|CSOs, NGOs: “third eye” of the CCT implementation|
|News Features - Civil Society Organizations|
|Written by 4Ps Social Marketing Unit|
|Monday, 21 November 2011 07:06|
"Bantay means they are doing the function of a watchdog. They are like the “third eye”. Tulay means they can give us feedback on what would not naturally be fed back to us by the bureaucracy. Kaagapay means we work with them as partners especially in microenterprise networks and organizations for sustainable livelihood as part of our Transition Strategy. Lastly, “gabay”, means utilizing social technologies they have that we can already use and learn from,” explained Sec. Dinky Soliman during the press conference for the CSO – DSWD Visayas Cluster Forum on CCT on the question regarding the involvement of the civil society organizations (CSOs), non-government organizations (NGOs), and volunteer groups in the implementation of Pantawid Pamilyang Pilipino Program.
As a result of the recently concluded second leg of consultation with around 100 representatives from various CSOs from all throughout Visayas, the DSWD was able to seek wider support from the participating groups, elucidate areas for their expanded involvement and identify approaches for their better mobilization. Organized and hosted by the DSWD with the support of the Asian Development Bank (ADB) in collaboration with AusAID and the World Bank, the said forum is part of the on-going Policy Review on Pantawid Pamilya in preparation for the full expansion thrusts in implementing the program.

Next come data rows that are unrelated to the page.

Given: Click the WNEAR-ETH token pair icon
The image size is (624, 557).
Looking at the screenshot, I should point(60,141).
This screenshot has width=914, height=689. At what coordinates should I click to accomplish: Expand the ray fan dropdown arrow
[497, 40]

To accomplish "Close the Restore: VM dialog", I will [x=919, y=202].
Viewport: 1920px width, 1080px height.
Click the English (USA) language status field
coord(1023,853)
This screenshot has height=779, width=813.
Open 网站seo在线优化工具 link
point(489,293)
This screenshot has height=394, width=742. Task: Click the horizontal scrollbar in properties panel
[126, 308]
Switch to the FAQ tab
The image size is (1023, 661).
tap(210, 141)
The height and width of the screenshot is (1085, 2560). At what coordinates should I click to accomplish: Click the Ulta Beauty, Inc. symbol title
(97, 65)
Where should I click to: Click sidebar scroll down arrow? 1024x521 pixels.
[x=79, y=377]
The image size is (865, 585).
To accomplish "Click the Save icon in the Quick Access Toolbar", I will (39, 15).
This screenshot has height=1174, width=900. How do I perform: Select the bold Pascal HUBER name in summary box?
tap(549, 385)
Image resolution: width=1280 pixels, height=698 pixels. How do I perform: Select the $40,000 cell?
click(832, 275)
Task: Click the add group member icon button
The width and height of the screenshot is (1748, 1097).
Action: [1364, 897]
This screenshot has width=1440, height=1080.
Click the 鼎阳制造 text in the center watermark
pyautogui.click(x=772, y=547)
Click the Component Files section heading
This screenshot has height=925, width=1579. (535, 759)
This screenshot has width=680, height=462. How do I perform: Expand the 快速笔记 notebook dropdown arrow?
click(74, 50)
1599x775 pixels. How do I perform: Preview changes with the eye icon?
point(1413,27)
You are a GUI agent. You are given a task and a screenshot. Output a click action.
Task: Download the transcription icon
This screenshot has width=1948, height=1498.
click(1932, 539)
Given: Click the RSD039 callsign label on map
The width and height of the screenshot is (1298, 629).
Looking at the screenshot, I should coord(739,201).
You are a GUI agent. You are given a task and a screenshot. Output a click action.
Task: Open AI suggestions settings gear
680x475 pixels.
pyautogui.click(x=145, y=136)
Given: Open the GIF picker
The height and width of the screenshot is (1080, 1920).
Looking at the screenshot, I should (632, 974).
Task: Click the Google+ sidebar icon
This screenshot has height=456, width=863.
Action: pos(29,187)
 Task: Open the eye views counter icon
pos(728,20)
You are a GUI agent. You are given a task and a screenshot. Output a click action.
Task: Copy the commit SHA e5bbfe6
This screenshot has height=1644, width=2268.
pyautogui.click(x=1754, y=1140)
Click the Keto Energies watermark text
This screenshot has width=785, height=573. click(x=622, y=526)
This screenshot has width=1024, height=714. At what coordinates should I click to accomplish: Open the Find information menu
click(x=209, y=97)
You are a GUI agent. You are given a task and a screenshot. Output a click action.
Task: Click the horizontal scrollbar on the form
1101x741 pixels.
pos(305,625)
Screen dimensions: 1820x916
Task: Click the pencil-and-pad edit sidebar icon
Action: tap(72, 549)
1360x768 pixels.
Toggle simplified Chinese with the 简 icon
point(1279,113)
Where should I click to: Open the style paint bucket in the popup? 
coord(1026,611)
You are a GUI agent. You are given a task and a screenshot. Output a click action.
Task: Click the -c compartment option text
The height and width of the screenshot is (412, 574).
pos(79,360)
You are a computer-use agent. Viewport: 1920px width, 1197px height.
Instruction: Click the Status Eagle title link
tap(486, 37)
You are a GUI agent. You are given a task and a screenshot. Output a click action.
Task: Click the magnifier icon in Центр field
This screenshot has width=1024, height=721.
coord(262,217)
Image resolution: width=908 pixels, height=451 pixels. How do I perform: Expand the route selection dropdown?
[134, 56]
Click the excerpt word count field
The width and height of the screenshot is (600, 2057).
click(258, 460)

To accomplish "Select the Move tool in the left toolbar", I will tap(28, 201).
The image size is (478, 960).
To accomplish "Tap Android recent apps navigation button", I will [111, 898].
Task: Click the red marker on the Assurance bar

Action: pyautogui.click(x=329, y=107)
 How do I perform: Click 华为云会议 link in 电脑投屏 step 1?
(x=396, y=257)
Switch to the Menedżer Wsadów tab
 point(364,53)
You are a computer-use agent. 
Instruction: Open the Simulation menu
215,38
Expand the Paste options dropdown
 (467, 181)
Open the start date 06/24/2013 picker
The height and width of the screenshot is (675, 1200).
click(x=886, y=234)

Relative to the program’s expansion, in his keynote address, Secretary Florencio Abad of the Department of Budget and Management (DBM) highlighted the various priorities of the Aquino administration geared to complement and support the supply-side of the Pantawid Pamilya also popularly known as conditional cash transfer (CCT) program.
“Next year we are going to invest 238 billion in basic education. For the first time in history, we are going to build more than the usual number of classrooms next year. We are going to build 45,000 classrooms,” he reported to the CSO participants.
“In terms of public health, next year we are going to fully subsidize the health insurance program of the poor and indigent households. That's about 5.2 million households”, he joyfully added.
The CSOs also play huge role in augmenting resources as the program balloons to 3 million households next year. CSOs and volunteer organizations help facilitate Family Development Sessions (FDS) under the program. CSOs have also been tapped as validators for a recent “massive updating” exercise nationwide, facilitating the updating of eligible beneficiaries’ registration at schools and health centers. Some CSOs have also participated in Community Assemblies as part of the beneficiary identification process, taken part in an on-the-ground audit of the Compliance Verification System, and assisted in the Beneficiary Updating System and in implementation of the Grievance Redress System.
As a former member of a CSO, Sec. Joel Rocamora of the National Anti-Poverty Commission (NAPC) exhorted in his speech that it has long been his dream to involve civil society groups in reforms. “Matagal ko nang naisip, paano ba natin ma-harness ang skills at organizational resources ng CSOs for focused reform. Ito ang pagkakataon para magawa natin 'yan. And how successful we are in doing that will depend upon you”, he said to the CSO participants.
CSOs’ involvement in the implementation of Pantawid Pamilya is in line with the directive of President Benigno S. Aquino III on public-private partnership in the fulfillment of his platform of Good Governance and Poverty Reduction. As of October 31, 2011, two hundred sixty eight (268) national and local NGOs, faith-based and CSOs signed Memoranda of Agreements (MOAs) with the DSWD to be actively involved in the implementation, oversight, and expansion of the Pantawid Pamilya.
The Pantawid Pamilya is a human development program of the Philippine government that invests in the education and health of children age 0-14. It helps poor families gain leverage by giving opportunity for the advancement of the young people, breaking the vicious cycle of poverty transmission from generation to generation.